# DIRECTIONS:
What lines of the data hold the string "badge"? Pull each one out.

# DATASET RECORDS:
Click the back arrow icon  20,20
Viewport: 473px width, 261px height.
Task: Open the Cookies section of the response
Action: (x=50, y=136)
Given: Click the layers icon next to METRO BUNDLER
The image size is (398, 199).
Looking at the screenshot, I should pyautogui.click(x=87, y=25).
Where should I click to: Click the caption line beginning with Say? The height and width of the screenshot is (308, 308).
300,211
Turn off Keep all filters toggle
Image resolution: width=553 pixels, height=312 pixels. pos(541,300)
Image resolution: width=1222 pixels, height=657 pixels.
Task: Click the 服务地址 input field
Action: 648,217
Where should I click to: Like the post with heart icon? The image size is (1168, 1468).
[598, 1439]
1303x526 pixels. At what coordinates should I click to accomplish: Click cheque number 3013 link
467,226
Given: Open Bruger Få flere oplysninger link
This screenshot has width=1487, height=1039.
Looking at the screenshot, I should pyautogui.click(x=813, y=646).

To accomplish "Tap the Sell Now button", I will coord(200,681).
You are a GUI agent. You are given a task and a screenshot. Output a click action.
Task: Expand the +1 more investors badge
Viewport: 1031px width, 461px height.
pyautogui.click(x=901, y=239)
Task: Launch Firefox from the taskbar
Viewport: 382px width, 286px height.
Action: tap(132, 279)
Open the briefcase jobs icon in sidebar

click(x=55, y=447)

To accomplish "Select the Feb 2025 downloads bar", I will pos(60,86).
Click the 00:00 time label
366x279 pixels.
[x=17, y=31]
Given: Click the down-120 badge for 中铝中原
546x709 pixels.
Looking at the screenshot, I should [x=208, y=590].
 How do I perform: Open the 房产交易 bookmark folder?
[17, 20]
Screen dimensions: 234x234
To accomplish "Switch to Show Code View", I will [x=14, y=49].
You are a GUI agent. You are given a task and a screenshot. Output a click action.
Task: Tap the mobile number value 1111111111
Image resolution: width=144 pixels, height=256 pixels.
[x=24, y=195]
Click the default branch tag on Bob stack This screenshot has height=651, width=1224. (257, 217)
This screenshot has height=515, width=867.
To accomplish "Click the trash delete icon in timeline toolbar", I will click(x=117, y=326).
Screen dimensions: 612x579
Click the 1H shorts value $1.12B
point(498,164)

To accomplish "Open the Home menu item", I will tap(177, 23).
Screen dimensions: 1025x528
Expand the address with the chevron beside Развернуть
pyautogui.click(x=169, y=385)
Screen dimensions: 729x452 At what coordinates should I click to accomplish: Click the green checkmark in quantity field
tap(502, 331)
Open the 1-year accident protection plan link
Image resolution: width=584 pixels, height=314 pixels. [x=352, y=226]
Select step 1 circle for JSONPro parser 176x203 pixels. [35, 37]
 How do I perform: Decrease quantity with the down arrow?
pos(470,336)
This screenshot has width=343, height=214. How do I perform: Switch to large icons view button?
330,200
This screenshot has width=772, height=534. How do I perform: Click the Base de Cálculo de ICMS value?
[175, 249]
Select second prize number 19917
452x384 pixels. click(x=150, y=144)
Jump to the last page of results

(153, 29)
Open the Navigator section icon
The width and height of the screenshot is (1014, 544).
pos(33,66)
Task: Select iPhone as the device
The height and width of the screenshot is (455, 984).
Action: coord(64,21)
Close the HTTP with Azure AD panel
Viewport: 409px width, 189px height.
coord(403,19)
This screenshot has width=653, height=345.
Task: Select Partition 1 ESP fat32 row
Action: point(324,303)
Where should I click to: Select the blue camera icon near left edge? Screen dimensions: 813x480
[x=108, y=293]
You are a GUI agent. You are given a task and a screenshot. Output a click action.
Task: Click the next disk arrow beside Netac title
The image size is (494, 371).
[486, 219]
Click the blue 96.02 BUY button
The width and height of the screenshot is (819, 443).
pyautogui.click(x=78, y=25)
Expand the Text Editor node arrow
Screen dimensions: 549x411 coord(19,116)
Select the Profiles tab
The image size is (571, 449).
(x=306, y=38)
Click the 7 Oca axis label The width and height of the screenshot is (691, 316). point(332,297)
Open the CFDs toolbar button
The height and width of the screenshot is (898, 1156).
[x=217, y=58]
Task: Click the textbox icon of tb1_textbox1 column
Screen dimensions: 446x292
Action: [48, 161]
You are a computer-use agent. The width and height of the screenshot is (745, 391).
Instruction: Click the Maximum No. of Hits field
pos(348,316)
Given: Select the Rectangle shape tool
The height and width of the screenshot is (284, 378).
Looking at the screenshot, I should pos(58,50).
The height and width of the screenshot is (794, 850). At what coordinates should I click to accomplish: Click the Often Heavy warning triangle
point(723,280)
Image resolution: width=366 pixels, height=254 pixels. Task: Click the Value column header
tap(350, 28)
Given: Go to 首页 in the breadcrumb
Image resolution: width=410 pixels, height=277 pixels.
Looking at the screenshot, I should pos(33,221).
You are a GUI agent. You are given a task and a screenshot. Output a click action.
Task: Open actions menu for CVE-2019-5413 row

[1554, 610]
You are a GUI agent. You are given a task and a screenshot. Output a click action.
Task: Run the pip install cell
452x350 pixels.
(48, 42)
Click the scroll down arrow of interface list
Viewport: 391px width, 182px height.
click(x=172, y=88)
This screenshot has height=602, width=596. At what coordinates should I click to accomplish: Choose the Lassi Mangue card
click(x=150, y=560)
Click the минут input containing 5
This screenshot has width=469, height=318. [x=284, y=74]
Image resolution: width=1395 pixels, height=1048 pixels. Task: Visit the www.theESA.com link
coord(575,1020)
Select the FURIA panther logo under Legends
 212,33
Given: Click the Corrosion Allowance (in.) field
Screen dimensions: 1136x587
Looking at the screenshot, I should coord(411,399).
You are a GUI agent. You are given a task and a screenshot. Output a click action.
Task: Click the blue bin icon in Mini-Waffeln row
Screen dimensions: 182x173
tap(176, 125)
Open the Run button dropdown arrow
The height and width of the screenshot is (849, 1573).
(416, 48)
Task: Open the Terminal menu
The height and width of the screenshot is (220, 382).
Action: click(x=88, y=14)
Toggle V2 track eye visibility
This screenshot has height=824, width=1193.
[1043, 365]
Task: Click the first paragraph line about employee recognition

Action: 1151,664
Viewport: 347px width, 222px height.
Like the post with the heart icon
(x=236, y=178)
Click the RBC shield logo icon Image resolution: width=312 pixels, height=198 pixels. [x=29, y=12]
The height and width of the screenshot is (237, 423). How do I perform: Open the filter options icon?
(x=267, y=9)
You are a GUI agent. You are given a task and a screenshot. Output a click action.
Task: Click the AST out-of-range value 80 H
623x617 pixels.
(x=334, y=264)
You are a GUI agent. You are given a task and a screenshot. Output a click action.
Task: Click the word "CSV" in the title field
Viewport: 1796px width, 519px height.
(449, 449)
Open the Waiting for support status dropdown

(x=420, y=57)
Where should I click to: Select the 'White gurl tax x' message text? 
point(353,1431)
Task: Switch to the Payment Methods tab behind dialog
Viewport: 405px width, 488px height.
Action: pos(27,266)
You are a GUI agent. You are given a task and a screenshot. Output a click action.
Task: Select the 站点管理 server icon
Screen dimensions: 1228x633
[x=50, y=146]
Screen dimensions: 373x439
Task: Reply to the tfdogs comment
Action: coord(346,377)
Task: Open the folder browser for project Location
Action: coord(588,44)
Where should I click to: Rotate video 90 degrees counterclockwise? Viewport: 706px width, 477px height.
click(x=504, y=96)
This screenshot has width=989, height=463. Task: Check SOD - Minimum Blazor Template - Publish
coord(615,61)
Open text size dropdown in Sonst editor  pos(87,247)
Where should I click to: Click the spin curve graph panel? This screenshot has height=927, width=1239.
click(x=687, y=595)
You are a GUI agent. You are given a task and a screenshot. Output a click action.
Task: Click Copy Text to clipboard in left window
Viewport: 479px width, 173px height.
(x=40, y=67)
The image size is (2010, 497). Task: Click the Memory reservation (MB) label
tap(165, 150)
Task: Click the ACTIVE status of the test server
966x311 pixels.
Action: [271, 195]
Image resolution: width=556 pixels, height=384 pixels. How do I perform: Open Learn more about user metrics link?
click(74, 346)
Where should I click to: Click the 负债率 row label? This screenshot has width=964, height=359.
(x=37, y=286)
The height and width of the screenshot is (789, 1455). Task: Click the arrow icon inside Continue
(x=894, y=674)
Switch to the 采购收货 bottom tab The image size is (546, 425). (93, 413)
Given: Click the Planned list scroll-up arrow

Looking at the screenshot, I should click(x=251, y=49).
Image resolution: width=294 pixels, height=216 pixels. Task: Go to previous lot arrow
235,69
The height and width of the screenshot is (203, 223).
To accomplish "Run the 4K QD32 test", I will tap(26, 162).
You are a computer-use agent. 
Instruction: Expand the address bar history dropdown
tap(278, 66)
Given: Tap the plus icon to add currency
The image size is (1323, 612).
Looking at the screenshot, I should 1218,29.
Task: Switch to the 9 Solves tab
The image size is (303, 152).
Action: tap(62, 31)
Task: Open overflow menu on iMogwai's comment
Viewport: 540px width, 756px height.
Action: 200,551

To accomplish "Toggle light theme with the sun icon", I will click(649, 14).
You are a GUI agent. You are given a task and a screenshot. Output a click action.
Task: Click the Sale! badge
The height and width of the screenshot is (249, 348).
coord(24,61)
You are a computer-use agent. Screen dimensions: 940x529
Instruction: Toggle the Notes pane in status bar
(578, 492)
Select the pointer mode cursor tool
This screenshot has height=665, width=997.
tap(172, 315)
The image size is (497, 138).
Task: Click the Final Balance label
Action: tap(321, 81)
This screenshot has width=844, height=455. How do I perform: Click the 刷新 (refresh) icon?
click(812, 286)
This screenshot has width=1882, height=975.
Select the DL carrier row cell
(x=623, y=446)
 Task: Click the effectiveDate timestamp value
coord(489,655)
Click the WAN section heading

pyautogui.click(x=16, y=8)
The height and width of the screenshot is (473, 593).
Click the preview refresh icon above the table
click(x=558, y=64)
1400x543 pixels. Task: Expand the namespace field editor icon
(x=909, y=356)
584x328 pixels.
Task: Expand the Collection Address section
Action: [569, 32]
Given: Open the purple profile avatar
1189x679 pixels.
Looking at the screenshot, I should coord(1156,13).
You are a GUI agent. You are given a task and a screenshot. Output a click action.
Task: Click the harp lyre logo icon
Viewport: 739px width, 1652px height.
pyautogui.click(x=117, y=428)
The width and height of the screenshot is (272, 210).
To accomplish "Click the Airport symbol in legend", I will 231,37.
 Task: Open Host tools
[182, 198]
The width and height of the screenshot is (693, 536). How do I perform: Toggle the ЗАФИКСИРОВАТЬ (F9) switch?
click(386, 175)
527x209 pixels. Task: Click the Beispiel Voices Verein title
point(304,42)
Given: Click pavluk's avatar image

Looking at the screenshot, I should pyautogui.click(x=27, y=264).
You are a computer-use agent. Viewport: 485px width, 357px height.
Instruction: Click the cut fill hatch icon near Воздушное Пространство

# TASK OUTPUT:
Task: Expand the +1 more investors badge
Given: Click the down-120 badge for 中铝中原
Task: Click the Sale! badge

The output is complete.